» **Data to process**
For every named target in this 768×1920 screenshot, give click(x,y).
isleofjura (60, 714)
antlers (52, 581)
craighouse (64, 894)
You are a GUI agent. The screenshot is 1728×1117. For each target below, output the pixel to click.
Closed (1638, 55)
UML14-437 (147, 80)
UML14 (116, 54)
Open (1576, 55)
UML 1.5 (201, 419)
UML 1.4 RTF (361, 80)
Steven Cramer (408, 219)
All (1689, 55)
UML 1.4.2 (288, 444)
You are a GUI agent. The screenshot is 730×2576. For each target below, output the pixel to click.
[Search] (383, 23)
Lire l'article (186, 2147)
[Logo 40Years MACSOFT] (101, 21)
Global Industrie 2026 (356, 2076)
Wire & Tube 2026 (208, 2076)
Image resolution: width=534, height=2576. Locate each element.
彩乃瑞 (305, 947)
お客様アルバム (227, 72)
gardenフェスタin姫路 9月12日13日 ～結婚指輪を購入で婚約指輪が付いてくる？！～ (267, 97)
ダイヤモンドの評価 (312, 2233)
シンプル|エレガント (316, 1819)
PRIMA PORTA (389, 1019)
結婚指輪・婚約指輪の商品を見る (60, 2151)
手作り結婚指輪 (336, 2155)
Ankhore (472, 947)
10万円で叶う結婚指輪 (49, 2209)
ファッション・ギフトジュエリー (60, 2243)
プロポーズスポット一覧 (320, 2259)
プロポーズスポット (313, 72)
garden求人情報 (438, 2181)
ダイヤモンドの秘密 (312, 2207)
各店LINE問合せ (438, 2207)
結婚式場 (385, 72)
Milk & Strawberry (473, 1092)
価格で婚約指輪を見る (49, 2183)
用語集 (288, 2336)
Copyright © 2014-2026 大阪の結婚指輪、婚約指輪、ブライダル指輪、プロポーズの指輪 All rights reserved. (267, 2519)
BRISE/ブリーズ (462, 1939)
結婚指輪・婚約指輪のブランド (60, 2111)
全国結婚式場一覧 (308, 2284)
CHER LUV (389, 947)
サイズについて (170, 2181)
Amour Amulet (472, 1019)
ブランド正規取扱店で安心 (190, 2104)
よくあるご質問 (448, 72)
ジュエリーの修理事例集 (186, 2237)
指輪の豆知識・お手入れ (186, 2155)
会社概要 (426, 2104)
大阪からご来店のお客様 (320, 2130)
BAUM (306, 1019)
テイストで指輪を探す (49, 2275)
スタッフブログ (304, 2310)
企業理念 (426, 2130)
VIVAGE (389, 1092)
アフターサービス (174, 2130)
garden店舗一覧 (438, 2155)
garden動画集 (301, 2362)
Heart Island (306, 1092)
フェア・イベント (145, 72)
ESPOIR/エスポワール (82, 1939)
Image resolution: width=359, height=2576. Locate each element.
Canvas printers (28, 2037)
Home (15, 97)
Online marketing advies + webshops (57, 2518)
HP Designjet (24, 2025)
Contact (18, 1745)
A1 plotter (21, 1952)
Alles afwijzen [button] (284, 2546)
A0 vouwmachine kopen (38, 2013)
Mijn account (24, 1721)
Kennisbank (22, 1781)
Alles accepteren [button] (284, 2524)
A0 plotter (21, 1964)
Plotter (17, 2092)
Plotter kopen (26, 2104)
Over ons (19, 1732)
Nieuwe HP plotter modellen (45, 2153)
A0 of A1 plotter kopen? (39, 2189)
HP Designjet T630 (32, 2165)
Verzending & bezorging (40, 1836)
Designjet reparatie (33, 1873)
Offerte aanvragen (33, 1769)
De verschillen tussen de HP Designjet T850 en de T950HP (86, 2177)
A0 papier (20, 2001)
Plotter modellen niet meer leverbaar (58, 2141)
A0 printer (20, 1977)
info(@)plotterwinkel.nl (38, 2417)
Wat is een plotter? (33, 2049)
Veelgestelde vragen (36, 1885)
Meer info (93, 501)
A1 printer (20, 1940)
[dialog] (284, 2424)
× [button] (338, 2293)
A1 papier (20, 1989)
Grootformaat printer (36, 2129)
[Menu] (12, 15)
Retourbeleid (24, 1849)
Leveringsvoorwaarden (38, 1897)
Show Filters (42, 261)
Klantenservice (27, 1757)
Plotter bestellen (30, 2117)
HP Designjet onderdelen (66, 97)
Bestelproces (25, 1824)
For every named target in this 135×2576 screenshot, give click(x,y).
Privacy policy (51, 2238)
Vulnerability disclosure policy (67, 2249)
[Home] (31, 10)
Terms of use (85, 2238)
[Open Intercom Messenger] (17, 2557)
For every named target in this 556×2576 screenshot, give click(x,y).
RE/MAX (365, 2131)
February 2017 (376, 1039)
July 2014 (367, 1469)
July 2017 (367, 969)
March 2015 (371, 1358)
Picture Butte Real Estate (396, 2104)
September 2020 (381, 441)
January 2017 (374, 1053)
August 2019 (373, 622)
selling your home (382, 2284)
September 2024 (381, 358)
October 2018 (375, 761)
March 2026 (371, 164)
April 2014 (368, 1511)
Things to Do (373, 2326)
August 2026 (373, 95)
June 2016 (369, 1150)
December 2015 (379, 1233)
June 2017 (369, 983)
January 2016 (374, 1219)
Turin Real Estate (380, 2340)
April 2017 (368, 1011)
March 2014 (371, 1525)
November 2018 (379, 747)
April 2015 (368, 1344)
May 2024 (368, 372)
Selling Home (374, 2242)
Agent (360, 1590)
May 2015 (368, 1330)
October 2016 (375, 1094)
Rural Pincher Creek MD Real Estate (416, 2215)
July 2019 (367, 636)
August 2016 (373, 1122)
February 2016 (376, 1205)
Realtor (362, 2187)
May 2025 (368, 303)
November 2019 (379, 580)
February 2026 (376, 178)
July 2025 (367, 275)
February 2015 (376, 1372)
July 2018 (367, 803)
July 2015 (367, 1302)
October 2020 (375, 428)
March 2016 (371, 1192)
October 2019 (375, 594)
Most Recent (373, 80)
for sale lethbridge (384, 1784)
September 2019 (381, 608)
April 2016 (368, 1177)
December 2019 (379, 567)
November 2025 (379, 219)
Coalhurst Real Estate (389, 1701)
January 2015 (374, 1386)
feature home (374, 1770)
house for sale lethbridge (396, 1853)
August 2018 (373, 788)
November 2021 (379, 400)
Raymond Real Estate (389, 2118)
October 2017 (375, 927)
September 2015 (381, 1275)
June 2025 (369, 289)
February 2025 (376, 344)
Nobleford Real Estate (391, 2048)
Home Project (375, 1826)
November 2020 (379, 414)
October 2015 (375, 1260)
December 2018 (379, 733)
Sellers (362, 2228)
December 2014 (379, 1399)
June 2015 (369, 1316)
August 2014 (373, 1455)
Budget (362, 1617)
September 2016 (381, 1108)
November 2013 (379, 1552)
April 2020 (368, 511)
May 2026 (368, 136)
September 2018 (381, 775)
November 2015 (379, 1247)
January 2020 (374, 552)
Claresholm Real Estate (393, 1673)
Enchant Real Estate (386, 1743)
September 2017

» **Directions for this task**
Scan the records for the word "Locate". Copy each line where it turns up.

» **Result below**
Image resolution: width=534, height=2576. Locate each element.
Image resolution: width=359, height=2576. Locate each element.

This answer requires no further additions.